You can sense that behind Auer’s wide, mournful eyes and crazy characterizations lurked a deep intelligence, and it’s confirmed by his unusual history. Born Mikhaïl Ounskovsky in St. Petersburg in 1905, he grew up in a well-to-do family whose fortunes changed with the early death of his father and, of course, the Russian revolution. He fled with his mother to Turkey, where she worked as a nurse and died of typhus. The young Mischa was found by his mother’s father, who brought him to America.

Leopold Auer was an enormously famous violinist, conductor, and pedagogue in Russia, whose emigration was financed in part by his most famous pupil, Jascha Heifetz. Although Mischa took his grandfather’s name, he was more interested in theater than in the music career Leopold encouraged.

Auer made his Broadway debut in a walk-on in Dudley Digges’s 1925 revival of “The Wild Duck,” then traveled with companies led by Eva Le Gallienne and, later, Bertha Kalich – in which ensemble he was seen by film director Frank Tuttle, who lured him to the screen.

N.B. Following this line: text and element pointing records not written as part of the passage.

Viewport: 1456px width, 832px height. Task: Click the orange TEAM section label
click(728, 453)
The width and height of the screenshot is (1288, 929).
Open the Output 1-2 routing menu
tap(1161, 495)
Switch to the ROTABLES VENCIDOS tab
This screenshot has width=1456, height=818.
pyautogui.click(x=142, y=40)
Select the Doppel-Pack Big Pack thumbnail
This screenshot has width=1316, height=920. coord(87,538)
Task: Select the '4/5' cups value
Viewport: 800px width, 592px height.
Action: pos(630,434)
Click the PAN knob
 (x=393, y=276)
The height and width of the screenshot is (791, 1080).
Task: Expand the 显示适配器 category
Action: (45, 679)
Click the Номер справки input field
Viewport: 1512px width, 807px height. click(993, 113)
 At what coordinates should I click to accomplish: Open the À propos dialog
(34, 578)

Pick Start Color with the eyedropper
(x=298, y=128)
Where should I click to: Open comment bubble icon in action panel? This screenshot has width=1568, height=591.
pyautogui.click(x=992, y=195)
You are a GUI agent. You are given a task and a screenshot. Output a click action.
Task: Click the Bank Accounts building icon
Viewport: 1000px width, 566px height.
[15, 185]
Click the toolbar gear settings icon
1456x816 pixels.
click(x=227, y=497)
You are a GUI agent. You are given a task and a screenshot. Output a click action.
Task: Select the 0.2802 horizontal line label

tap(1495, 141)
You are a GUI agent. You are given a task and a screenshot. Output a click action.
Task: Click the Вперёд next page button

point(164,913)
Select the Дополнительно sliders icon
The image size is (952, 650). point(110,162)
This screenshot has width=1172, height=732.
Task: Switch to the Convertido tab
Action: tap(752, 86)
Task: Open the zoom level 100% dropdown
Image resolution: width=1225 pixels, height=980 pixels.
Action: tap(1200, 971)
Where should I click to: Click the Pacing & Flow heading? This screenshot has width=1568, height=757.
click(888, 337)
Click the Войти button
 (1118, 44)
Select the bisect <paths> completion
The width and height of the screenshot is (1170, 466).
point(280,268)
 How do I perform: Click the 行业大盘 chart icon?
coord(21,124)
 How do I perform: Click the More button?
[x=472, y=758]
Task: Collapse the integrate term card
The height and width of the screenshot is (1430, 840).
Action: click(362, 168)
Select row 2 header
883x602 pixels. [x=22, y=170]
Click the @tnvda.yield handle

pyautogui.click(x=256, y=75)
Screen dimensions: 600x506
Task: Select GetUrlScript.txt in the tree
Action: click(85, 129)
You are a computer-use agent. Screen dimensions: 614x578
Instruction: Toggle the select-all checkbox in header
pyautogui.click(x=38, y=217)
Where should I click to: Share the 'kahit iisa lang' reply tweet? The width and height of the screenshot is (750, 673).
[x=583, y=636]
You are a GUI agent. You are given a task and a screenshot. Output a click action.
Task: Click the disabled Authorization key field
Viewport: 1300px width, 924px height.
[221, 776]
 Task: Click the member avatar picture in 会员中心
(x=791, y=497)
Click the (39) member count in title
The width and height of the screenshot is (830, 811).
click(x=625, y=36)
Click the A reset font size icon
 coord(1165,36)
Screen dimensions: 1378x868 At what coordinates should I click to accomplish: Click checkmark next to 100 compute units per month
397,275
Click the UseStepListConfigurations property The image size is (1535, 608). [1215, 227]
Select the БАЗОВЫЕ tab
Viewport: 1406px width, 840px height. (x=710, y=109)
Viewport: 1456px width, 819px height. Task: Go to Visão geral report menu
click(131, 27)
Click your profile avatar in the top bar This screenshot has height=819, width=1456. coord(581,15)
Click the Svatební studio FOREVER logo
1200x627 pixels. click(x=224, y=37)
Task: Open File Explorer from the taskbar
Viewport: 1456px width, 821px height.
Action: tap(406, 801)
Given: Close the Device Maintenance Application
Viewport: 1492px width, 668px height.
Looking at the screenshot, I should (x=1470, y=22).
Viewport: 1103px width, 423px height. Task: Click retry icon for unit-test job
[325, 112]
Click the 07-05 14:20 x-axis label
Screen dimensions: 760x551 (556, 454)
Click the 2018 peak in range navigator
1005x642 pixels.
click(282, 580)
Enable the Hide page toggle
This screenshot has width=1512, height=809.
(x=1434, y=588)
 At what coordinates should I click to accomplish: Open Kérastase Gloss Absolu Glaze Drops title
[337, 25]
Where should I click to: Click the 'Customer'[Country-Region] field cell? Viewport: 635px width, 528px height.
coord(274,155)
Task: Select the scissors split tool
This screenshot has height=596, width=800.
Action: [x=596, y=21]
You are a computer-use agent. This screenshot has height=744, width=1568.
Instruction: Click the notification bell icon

He glided without seeming effort from clowning with Stokowski in “One Hundred Men and a Girl” to playing straight-up operetta cartoon in “Sweethearts,” then back to out-and-out craziness in “Destry Rides Again,” where he was up against tough competition in the character actor division – Charles Winninger, Allen Jenkins, Billy Gilbert, and Sam Hinds, among others.

With Baby Sandy
“East Side of Heaven” paired him with Bing Crosby and the scene-stealing Baby Sandy, with whom Auer appeared in two more of the child’s eight films (the kid packed in acting at five and continues to enjoy civilian life). Auer is supposed to be Bing’s best man for the crooner’s oft-delayed marriage to Joan Blondell, and he laments, “Best man? If the best man is the best man, why does the bride marry the groom?” It seems to make sense as he says it.

Auer clowned with Abbott and Costello (“Hold That Ghost”) and Olsen and Johnson (“Helzapoppin’”) before taking over the Danny Kaye role in the song-stripped movie version of Kurt Weill’s musical “Lady in the Dark” and giving some weight to his characterization of another cartoon role – which may be about the only good thing in the film.

As the ’40s waned, the multilingual Auer drifted to Europe, working in England and France and Italy. He was in Orson Welles’s big, incomprehensible “Mr. Arkadin” and could have been a memorable “Don Quixote” had Welles not run out of cash. As the blacklist settled into Hollywood, Auer found it more expedient to remain in Europe, living in Rome and appearing in a string of Italian movies – although he found time to work with Tony Curtis in “Arrivederci, Baby!” and Rossano Brazzi in “The Christmas That Almost Wasn’t.”

He married for a fourth time in 1965. His new wife, Elise Souls, must have been a spunky lady: she previously was married to Arctic explorer Herbert Patrick Lee, and she quit the D.A.R. in 1939 when they refused to let African-American soprano Marian Anderson sing in Washington D.C.’s Constitution Hall. When Auer died, two years after the wedding, his body was cremated and the ashes interred in the Souls family plot in Prospect Hill Cemetery in Gloversville, NY, about a dozen miles from my house.

I’m sure that the literate Auer would have appreciated the joke that now endures: his fading marker in a corner of a run-down boneyard, forever in the midst of so many dead Souls.